* _WHAT TO PRODUCE_: Exclude the pictures and reproduce the remaining data exactly as written.

* _SOURCE DATA_:
────────────────────

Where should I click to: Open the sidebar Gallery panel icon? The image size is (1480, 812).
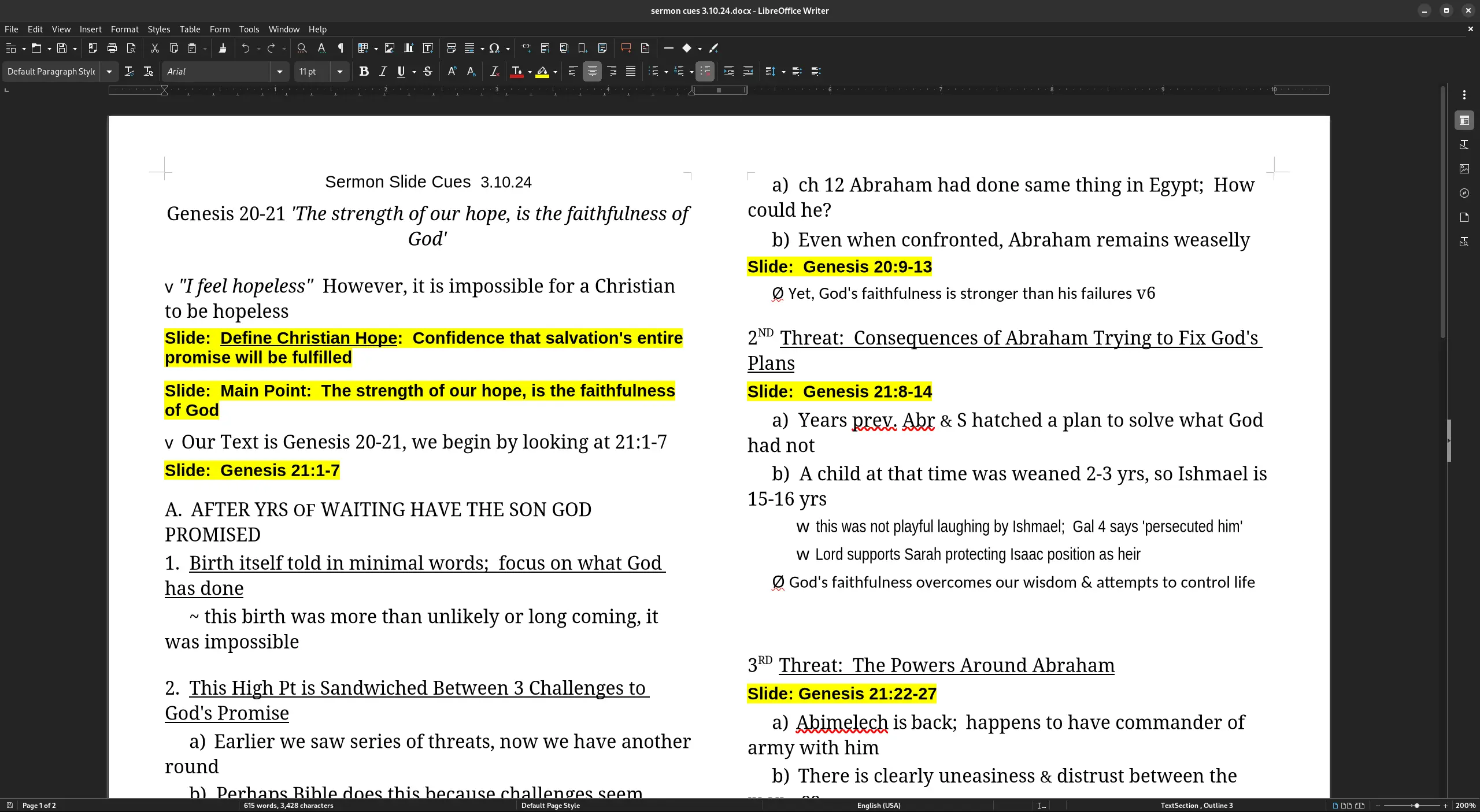click(x=1464, y=169)
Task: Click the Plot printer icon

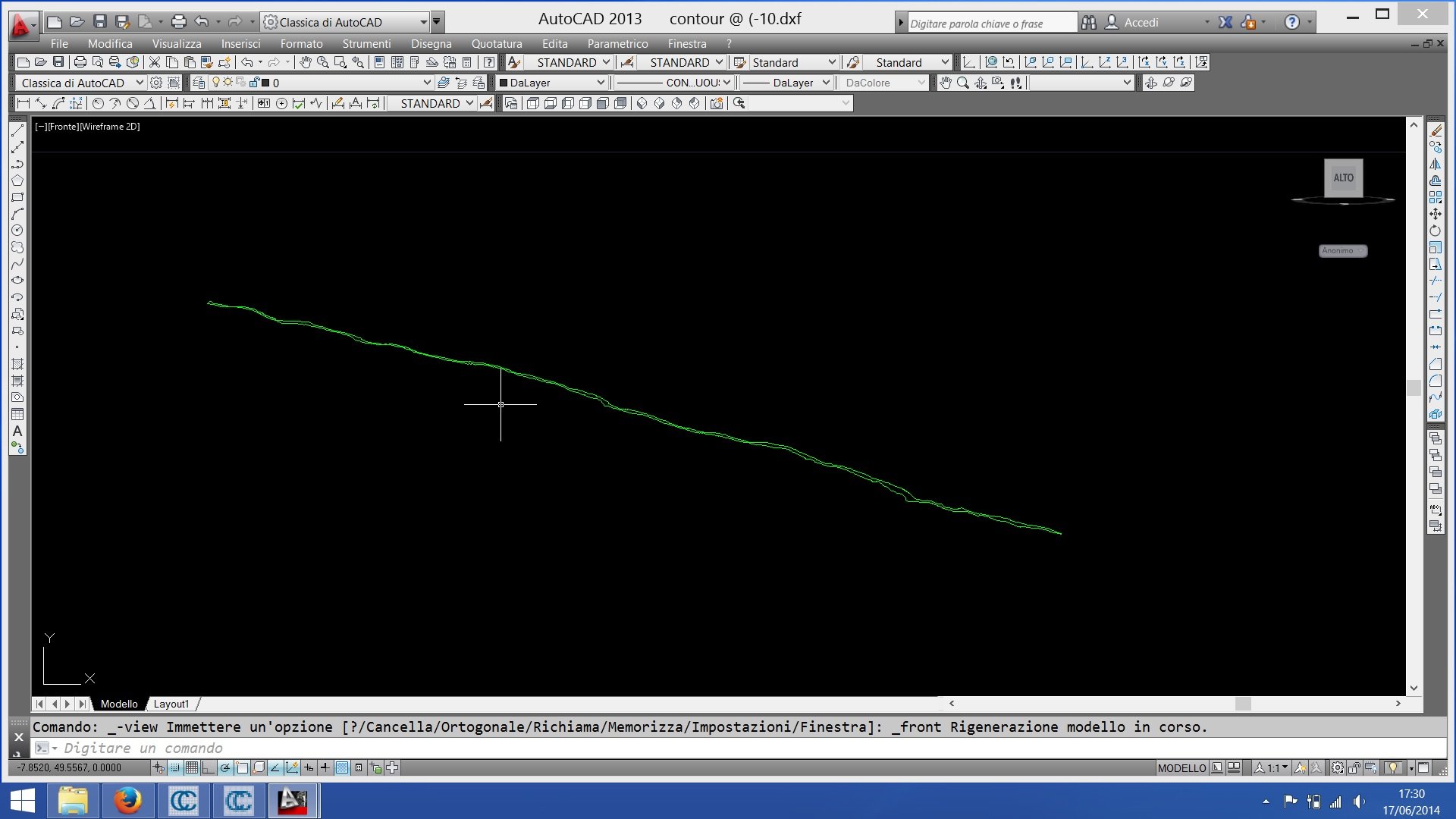Action: tap(80, 62)
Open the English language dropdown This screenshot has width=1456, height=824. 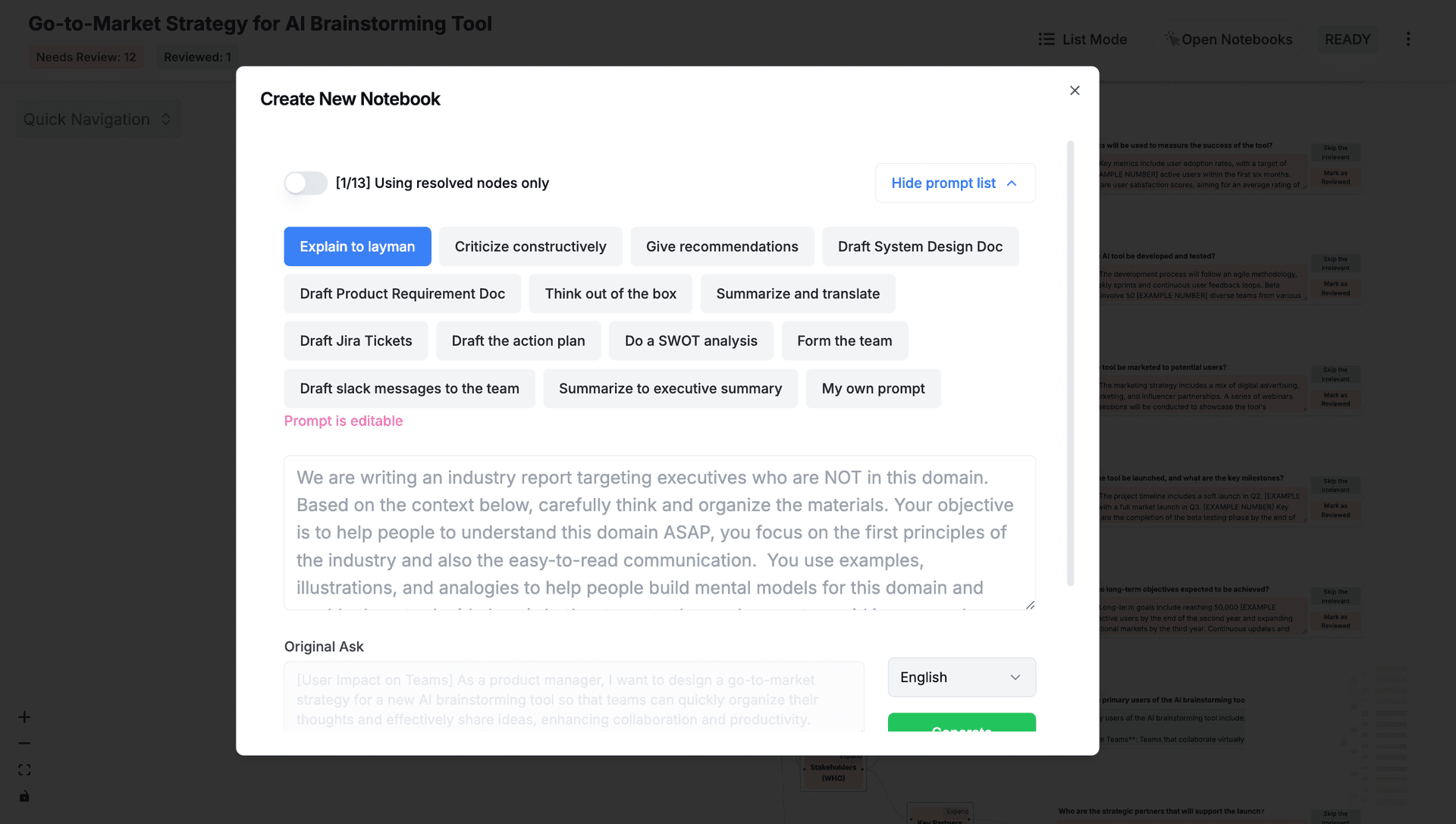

────────────────────

* _TASK RESULT_:
Where should I click to: Open the sidebar Gallery panel icon? The image size is (1480, 812).
click(x=1464, y=169)
Task: Click the Plot printer icon

Action: tap(80, 62)
Open the English language dropdown This screenshot has width=1456, height=824. 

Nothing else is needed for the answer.